Case Details: Nishithkumar Mukeshkumar Mehta vs. DCIT - [2024] 165 taxmann.com 386 (Madras)

Judiciary and Counsel Details

  • Senthilkumar Ramamoorthy, J.
  • Tarun Gulati, Sr. Adv., Kishore Kunal, Ms Ankita Prakesh & Ms Karthik Sundaram for the Petitioner.
  • Dr. B. Ramaswamy, Sr. Standing Counsel for the Respondent.

Facts of the Case

The petitioner was an employee of Flipkart Internet Private Limited (FIPL). Flipkart Private Limited Singapore (FPS) implemented the Flipkart Stock Option Scheme, 2012 (the FSOP 2012). Under the FSOP 2012, employees’ stock options (ESOPs) were granted to the petitioner as an Employee. Subsequently, FPS announced compensation in view of the divestment of its stake in the PhonePe business, and described such payment as being made although there is no legal or contractual right thereto under the FSOP 2012.

Such compensation was paid to the petitioner by deducting tax at source under Section 192 of the I-T Act by treating it as falling under the head “salary”. On the basis that the amount received as compensation was a capital receipt, which is not liable to income-tax, the petitioner applied for a ‘nil’ tax deduction certificate under Section 197 of the I-T Act for financial year 2023-24. However, such application was rejected.

Aggrieved by the order, the assessee filed a writ petition before Madras High Court.

High Court Held

The High Court held that section 2(14) of the Act defines capital asset. It means property of any kind held by an assessee, whether or not connected with his business or profession. Further, explanation 1 specifies that “property” includes and shall be deemed to have always included any rights in or in relation to an Indian company, including rights of management or control or any other rights whatsoever.

ESOPs, by contrast, are rights in relation to capital assets, i.e. rights to receive capital assets (shares) subject to the terms and conditions of the ESOP scheme. Since the petitioner has no rights in the Indian company of which he is an employee (other than as an employee), Explanation 1 is also not attracted. ESOPs are, therefore, contractual rights that may qualify as actionable claims or choses in action in certain circumstances.

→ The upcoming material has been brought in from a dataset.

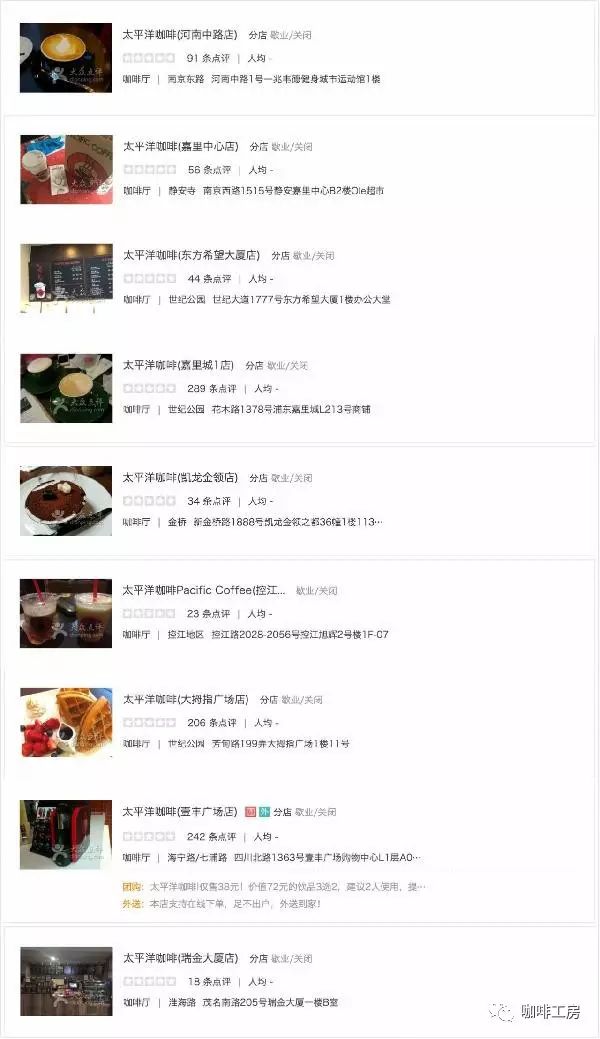Open 太平洋咖啡Pacific Coffee(控江... listing title

[x=204, y=590]
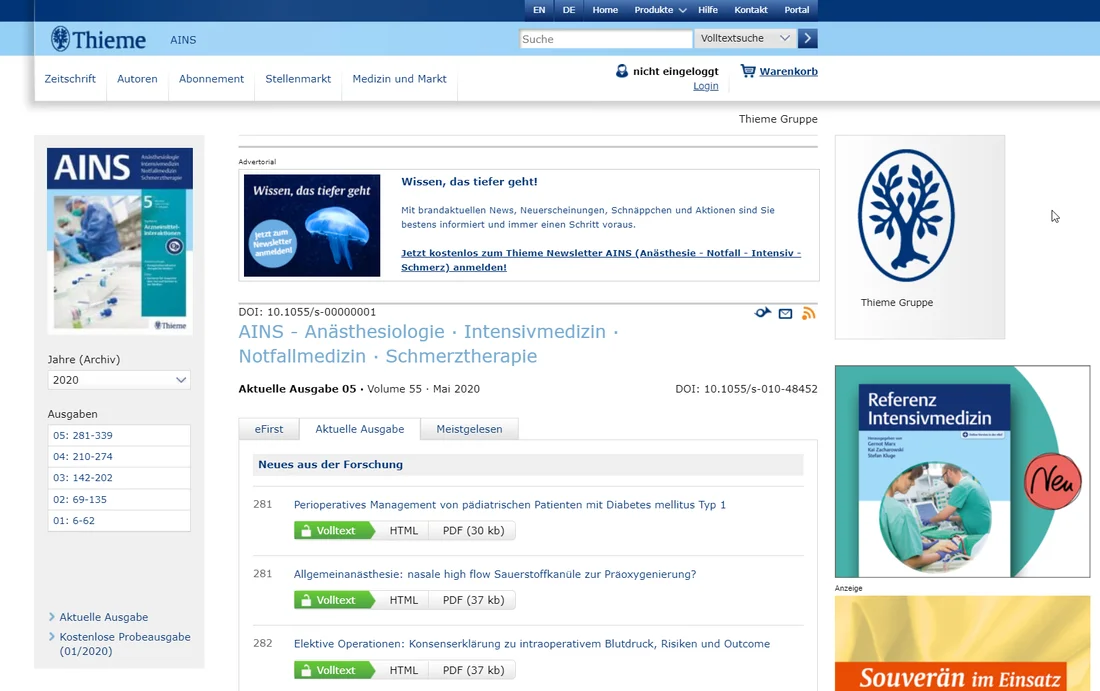Click the Thieme Gruppe tree logo
This screenshot has width=1100, height=691.
point(906,215)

ESOPs are not a source of revenue or profit-making apparatus for the holder because these actionable claims are, intrinsically, not capable of generating revenue (notional or actual) and cannot be monetised, whether by transfer or otherwise, until shares are allotted. Even at the time of allotment, there is notional but not actual benefit. Actual benefit accrues only upon transfer provided there is a capital gain.

In this case, the compensation was not towards the loss of or even sterilization of a profit-making apparatus but by way of a discretionary payment towards – potential, as regards Unvested Options, or actual, as regards Vested Options – diminution in value of contractual rights.

Therefore, ESOPs do not fall within the ambit of the expression “property of any kind held by an assessee” in Section 2(14) and are, consequently, not capital assets. As a corollary, the receipt was not a capital receipt. Since it was concluded that a capital asset was transferred, the conclusion that the compensation qualifies as a perquisite and not a capital receipt is affirmed.